Collected data entries
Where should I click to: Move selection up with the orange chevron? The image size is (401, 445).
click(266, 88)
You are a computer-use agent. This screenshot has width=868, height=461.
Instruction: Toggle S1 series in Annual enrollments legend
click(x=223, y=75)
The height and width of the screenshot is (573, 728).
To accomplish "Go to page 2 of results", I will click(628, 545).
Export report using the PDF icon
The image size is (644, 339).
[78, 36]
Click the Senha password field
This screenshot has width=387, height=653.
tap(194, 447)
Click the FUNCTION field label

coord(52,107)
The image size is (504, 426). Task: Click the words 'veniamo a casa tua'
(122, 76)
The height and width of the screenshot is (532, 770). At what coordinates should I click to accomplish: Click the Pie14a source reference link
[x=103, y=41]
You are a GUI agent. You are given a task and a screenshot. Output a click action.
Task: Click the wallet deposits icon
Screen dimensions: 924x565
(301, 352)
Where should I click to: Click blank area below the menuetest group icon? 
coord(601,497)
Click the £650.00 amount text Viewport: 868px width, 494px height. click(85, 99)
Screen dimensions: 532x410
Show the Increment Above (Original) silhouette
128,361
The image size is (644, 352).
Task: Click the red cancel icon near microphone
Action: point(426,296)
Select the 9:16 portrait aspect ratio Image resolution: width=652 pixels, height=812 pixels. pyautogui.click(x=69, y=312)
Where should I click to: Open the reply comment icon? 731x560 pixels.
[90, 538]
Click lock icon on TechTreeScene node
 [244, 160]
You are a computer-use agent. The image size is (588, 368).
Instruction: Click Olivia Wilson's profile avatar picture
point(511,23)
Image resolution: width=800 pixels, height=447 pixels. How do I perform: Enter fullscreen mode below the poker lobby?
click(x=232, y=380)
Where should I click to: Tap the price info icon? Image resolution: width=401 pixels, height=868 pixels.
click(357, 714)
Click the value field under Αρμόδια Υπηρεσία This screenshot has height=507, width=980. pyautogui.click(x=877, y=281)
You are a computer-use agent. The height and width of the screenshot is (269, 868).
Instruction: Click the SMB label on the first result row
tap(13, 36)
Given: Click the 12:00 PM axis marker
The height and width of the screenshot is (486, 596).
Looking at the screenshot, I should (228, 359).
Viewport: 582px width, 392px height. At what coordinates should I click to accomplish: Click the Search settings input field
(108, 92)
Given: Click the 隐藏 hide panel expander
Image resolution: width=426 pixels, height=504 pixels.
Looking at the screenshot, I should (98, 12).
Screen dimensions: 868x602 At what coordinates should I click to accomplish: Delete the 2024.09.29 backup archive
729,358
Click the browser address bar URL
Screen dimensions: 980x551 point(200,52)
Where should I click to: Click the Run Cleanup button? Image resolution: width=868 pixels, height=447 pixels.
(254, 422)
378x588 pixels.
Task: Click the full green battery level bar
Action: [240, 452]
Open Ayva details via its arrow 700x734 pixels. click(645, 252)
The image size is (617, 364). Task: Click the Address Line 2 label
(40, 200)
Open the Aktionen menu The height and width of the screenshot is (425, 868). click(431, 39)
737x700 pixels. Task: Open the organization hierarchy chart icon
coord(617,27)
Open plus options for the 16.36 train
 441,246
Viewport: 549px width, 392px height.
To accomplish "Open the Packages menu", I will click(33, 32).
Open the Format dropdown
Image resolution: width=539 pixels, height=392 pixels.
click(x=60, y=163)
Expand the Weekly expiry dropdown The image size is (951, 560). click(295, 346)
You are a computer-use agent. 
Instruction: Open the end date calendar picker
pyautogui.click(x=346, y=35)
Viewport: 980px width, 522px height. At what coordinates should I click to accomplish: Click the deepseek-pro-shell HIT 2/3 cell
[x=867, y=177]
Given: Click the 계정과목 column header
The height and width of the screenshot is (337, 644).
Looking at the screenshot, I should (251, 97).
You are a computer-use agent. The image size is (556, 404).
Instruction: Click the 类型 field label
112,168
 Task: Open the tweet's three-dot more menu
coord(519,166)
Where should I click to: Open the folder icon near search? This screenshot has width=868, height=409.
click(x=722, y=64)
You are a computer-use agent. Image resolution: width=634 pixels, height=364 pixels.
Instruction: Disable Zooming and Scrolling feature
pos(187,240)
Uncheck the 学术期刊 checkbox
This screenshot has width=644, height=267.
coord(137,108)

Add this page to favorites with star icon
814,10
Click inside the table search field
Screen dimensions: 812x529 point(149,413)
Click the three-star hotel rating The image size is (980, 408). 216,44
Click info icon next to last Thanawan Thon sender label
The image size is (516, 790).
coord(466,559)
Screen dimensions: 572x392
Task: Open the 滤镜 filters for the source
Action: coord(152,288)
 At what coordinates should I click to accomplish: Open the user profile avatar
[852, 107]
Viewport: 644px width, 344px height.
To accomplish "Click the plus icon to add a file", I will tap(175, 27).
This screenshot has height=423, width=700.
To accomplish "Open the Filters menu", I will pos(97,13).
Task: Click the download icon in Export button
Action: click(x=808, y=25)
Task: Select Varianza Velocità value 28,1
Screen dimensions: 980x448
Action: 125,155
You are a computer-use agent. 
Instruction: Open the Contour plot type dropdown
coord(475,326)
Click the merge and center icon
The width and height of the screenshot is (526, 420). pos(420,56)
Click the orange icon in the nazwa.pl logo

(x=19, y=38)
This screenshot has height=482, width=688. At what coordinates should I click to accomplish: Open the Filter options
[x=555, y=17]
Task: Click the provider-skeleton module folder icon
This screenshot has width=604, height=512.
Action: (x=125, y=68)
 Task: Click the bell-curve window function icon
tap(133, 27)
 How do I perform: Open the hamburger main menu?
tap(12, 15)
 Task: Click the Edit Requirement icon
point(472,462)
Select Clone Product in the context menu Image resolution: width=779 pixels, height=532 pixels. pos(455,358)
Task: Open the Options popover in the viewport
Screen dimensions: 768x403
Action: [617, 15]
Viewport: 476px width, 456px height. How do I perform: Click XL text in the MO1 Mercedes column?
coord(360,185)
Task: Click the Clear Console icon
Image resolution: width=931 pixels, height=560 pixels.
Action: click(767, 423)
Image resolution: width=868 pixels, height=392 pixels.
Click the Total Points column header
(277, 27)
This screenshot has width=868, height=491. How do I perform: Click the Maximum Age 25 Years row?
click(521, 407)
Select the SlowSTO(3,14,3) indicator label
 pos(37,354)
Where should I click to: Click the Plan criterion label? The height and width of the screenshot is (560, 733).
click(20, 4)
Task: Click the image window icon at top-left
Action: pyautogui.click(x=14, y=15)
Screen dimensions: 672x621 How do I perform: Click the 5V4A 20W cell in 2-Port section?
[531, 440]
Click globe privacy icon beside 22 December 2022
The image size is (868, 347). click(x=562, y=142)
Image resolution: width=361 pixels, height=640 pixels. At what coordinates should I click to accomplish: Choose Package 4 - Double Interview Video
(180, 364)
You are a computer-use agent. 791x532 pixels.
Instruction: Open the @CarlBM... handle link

_What you should do_.
Quote each line above in full, word for word.

_Exercise response_.
Where should I click to: Move selection up with the orange chevron? The image size is (401, 445).
click(266, 88)
You are a computer-use agent. This screenshot has width=868, height=461.
Instruction: Toggle S1 series in Annual enrollments legend
click(x=223, y=75)
The height and width of the screenshot is (573, 728).
To accomplish "Go to page 2 of results", I will click(628, 545).
Export report using the PDF icon
The image size is (644, 339).
[78, 36]
Click the Senha password field
This screenshot has width=387, height=653.
tap(194, 447)
Click the FUNCTION field label

coord(52,107)
The image size is (504, 426). Task: Click the words 'veniamo a casa tua'
(122, 76)
The height and width of the screenshot is (532, 770). At what coordinates should I click to accomplish: Click the Pie14a source reference link
[x=103, y=41]
You are a GUI agent. You are given a task and a screenshot. Output a click action.
Task: Click the wallet deposits icon
Screen dimensions: 924x565
(301, 352)
Where should I click to: Click blank area below the menuetest group icon? 
coord(601,497)
Click the £650.00 amount text Viewport: 868px width, 494px height. click(85, 99)
Screen dimensions: 532x410
Show the Increment Above (Original) silhouette
128,361
The image size is (644, 352).
Task: Click the red cancel icon near microphone
Action: point(426,296)
Select the 9:16 portrait aspect ratio Image resolution: width=652 pixels, height=812 pixels. pyautogui.click(x=69, y=312)
Where should I click to: Open the reply comment icon? 731x560 pixels.
[90, 538]
Click lock icon on TechTreeScene node
 [244, 160]
You are a computer-use agent. The image size is (588, 368).
Instruction: Click Olivia Wilson's profile avatar picture
point(511,23)
Image resolution: width=800 pixels, height=447 pixels. How do I perform: Enter fullscreen mode below the poker lobby?
click(x=232, y=380)
Where should I click to: Tap the price info icon? Image resolution: width=401 pixels, height=868 pixels.
click(357, 714)
Click the value field under Αρμόδια Υπηρεσία This screenshot has height=507, width=980. pyautogui.click(x=877, y=281)
You are a computer-use agent. The height and width of the screenshot is (269, 868).
Instruction: Click the SMB label on the first result row
tap(13, 36)
Given: Click the 12:00 PM axis marker
The height and width of the screenshot is (486, 596).
Looking at the screenshot, I should (228, 359).
Viewport: 582px width, 392px height. At what coordinates should I click to accomplish: Click the Search settings input field
(108, 92)
Given: Click the 隐藏 hide panel expander
Image resolution: width=426 pixels, height=504 pixels.
Looking at the screenshot, I should (98, 12).
Screen dimensions: 868x602 At what coordinates should I click to accomplish: Delete the 2024.09.29 backup archive
729,358
Click the browser address bar URL
Screen dimensions: 980x551 point(200,52)
Where should I click to: Click the Run Cleanup button? Image resolution: width=868 pixels, height=447 pixels.
(254, 422)
378x588 pixels.
Task: Click the full green battery level bar
Action: [240, 452]
Open Ayva details via its arrow 700x734 pixels. click(645, 252)
The image size is (617, 364). Task: Click the Address Line 2 label
(40, 200)
Open the Aktionen menu The height and width of the screenshot is (425, 868). click(431, 39)
737x700 pixels. Task: Open the organization hierarchy chart icon
coord(617,27)
Open plus options for the 16.36 train
 441,246
Viewport: 549px width, 392px height.
To accomplish "Open the Packages menu", I will click(33, 32).
Open the Format dropdown
Image resolution: width=539 pixels, height=392 pixels.
click(x=60, y=163)
Expand the Weekly expiry dropdown The image size is (951, 560). click(295, 346)
You are a computer-use agent. 
Instruction: Open the end date calendar picker
pyautogui.click(x=346, y=35)
Viewport: 980px width, 522px height. At what coordinates should I click to accomplish: Click the deepseek-pro-shell HIT 2/3 cell
[x=867, y=177]
Given: Click the 계정과목 column header
The height and width of the screenshot is (337, 644).
Looking at the screenshot, I should (251, 97).
You are a computer-use agent. The image size is (556, 404).
Instruction: Click the 类型 field label
112,168
 Task: Open the tweet's three-dot more menu
coord(519,166)
Where should I click to: Open the folder icon near search? This screenshot has width=868, height=409.
click(x=722, y=64)
You are a computer-use agent. Image resolution: width=634 pixels, height=364 pixels.
Instruction: Disable Zooming and Scrolling feature
pos(187,240)
Uncheck the 学术期刊 checkbox
This screenshot has width=644, height=267.
coord(137,108)

Add this page to favorites with star icon
814,10
Click inside the table search field
Screen dimensions: 812x529 point(149,413)
Click the three-star hotel rating The image size is (980, 408). 216,44
Click info icon next to last Thanawan Thon sender label
The image size is (516, 790).
coord(466,559)
Screen dimensions: 572x392
Task: Open the 滤镜 filters for the source
Action: coord(152,288)
 At what coordinates should I click to accomplish: Open the user profile avatar
[852, 107]
Viewport: 644px width, 344px height.
To accomplish "Click the plus icon to add a file", I will tap(175, 27).
This screenshot has height=423, width=700.
To accomplish "Open the Filters menu", I will pos(97,13).
Task: Click the download icon in Export button
Action: click(x=808, y=25)
Task: Select Varianza Velocità value 28,1
Screen dimensions: 980x448
Action: 125,155
You are a computer-use agent. 
Instruction: Open the Contour plot type dropdown
coord(475,326)
Click the merge and center icon
The width and height of the screenshot is (526, 420). pos(420,56)
Click the orange icon in the nazwa.pl logo

(x=19, y=38)
This screenshot has height=482, width=688. At what coordinates should I click to accomplish: Open the Filter options
[x=555, y=17]
Task: Click the provider-skeleton module folder icon
This screenshot has width=604, height=512.
Action: (x=125, y=68)
 Task: Click the bell-curve window function icon
tap(133, 27)
 How do I perform: Open the hamburger main menu?
tap(12, 15)
 Task: Click the Edit Requirement icon
point(472,462)
Select Clone Product in the context menu Image resolution: width=779 pixels, height=532 pixels. pos(455,358)
Task: Open the Options popover in the viewport
Screen dimensions: 768x403
Action: [617, 15]
Viewport: 476px width, 456px height. How do I perform: Click XL text in the MO1 Mercedes column?
coord(360,185)
Task: Click the Clear Console icon
Image resolution: width=931 pixels, height=560 pixels.
Action: click(767, 423)
Image resolution: width=868 pixels, height=392 pixels.
Click the Total Points column header
(277, 27)
This screenshot has width=868, height=491. How do I perform: Click the Maximum Age 25 Years row?
click(521, 407)
Select the SlowSTO(3,14,3) indicator label
 pos(37,354)
Where should I click to: Click the Plan criterion label? The height and width of the screenshot is (560, 733).
click(20, 4)
Task: Click the image window icon at top-left
Action: pyautogui.click(x=14, y=15)
Screen dimensions: 672x621 How do I perform: Click the 5V4A 20W cell in 2-Port section?
[531, 440]
Click globe privacy icon beside 22 December 2022
The image size is (868, 347). click(x=562, y=142)
Image resolution: width=361 pixels, height=640 pixels. At what coordinates should I click to accomplish: Choose Package 4 - Double Interview Video
(180, 364)
You are a computer-use agent. 791x532 pixels.
Instruction: Open the @CarlBM... handle link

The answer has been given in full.